Tobry carried the scabbard out into the salon, drew the sword, sliced the air across and down, then diced it. ‘It’s beautifully balanced.’ He flicked the tip, ting. ‘Lovely metalwork. It’s titane, almost unbreakable. And damnably hard to forge.’

It had a bluish tint and the blade was slightly curved, like a sabre, though it had cutting edges on front and back. An inscription down the blade was so worn as to be illegible save for the first two words, Heroes must.

Heroes must?’ said Tobry, looking from the blade to Rix, then back to the blade. ‘What does that remind me of?’

Rix had no idea. ‘Mother said it’s enchanted to protect its owner,’ he said reluctantly. His throat tightened. He thumped his chest a couple of times to clear his air passages.

Tobry ran a finger along the flat of the blade and pale yellow swirls appeared in the air around it. ‘No ordinary charm, though.’

‘What do you mean?’

‘It’s not meant to work against soldiers, or wild beasts.’

‘Really? What’s the good of it, then?’

‘It protects against magery.’

Sweat formed in Rix’s armpits. ‘Why would anyone attack me with magery?’

‘I can’t imagine,’ Tobry said drily. He handed it to Rix and went out.

The sword jerked like a dowsing rod and swung around until its quivering tip pointed towards the heatstone. For a few seconds Rix strained to hold it, then it stilled like any other lifeless blade.

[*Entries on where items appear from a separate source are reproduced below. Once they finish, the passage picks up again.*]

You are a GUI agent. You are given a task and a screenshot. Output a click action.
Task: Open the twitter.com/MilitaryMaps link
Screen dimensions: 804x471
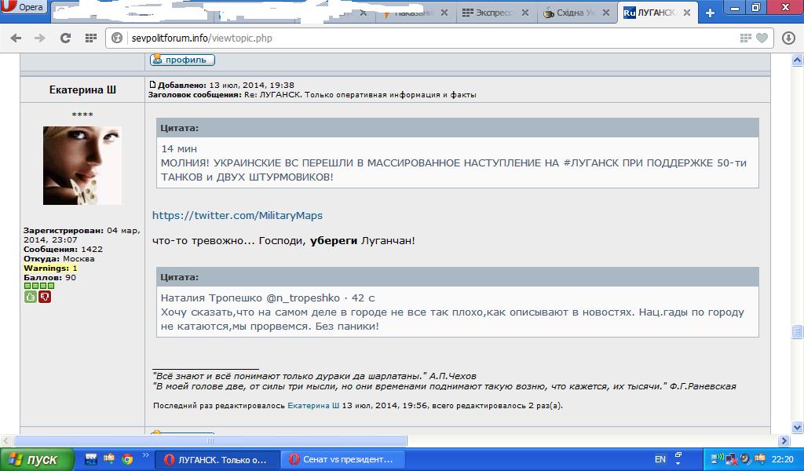coord(237,215)
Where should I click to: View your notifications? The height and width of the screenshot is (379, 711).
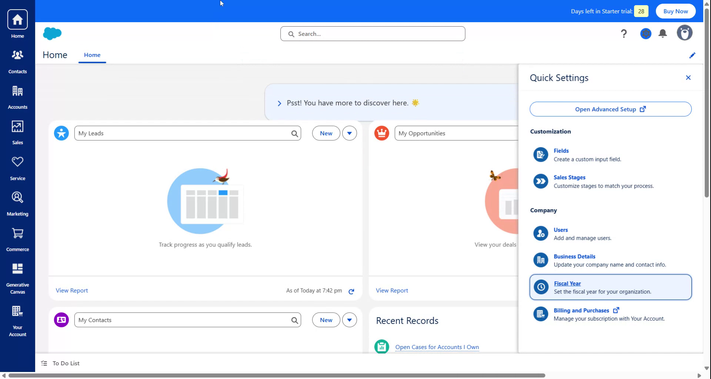coord(663,33)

Was the magery of a sword enchanted to protect its owner worse than the attack of some uncanny creature? Probably not. He slammed it into its scabbard and belted it on, shuddering. After considering his kilt, head to one side, he tossed it into his bag in case the weather turned warm.

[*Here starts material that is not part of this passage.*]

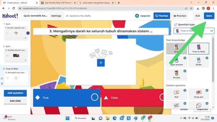Click the Add question button
The width and height of the screenshot is (217, 122).
pos(15,93)
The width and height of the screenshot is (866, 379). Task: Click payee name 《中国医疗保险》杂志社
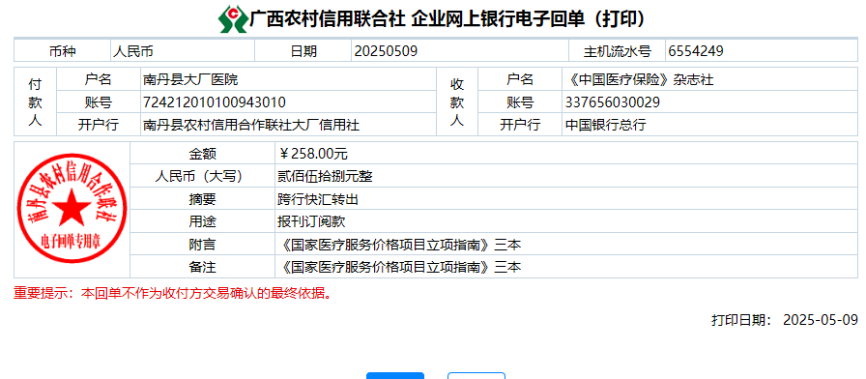click(x=640, y=80)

Tobry reappeared with a small case containing balms and potions, bandages and needles.

‘What’s that for?’ said Rix irritably.

‘When some beast tears your legs off, I’ll be able to sew the loose skin over your stumps,’ Tobry said casually.

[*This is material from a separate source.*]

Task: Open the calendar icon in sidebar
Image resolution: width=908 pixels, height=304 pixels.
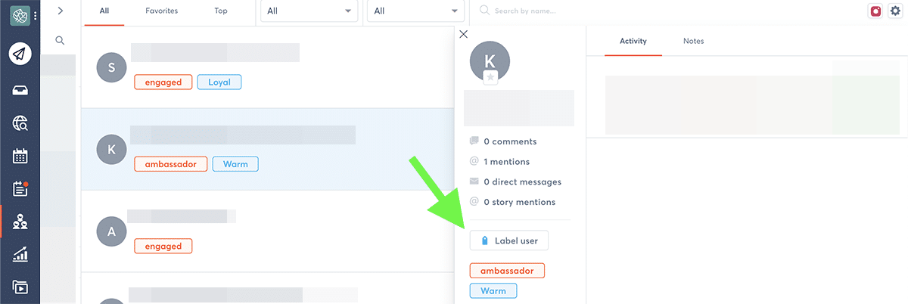Action: 20,157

Rix felt a phantom pain at mid-thigh level, but shook it off.

‘Why go at this time of night?’ asked Tobry.

‘It’ll be light when we get there.’

‘And by the time the servants wake Lady Ricinus, she won’t be able to order you back.’

Rix didn’t bother to reply. Tobry knew him better than he knew himself.

‘What are we hunting?’ Tobry went on.

‘I don’t care, the more savage the better. I need to cleanse myself.’

‘Of what?’

‘I can’t tell! But there’s something wrong inside me.’

‘Drinking and wenching aren’t crimes. Even Lady Ricinus encourages you in that.’

‘I’d feel better if she disapproved. What kind of a mother urges her only son into debauchery?’

Tobry opened his mouth, but wisely closed it again.

Something is badly wrong with the world,’ said Rix. ‘And I feel as though it’s all down to me.’

‘Hightspall’s troubles began over a century ago.’

‘I know. Yet I still feel it’s my fault!’

Tobry frowned at that. ‘Well, I’m not sure that killing some unfortunate beast is the answer.’

‘Right now,’ Rix said bleakly, ‘it’s the only answer I’ve got.’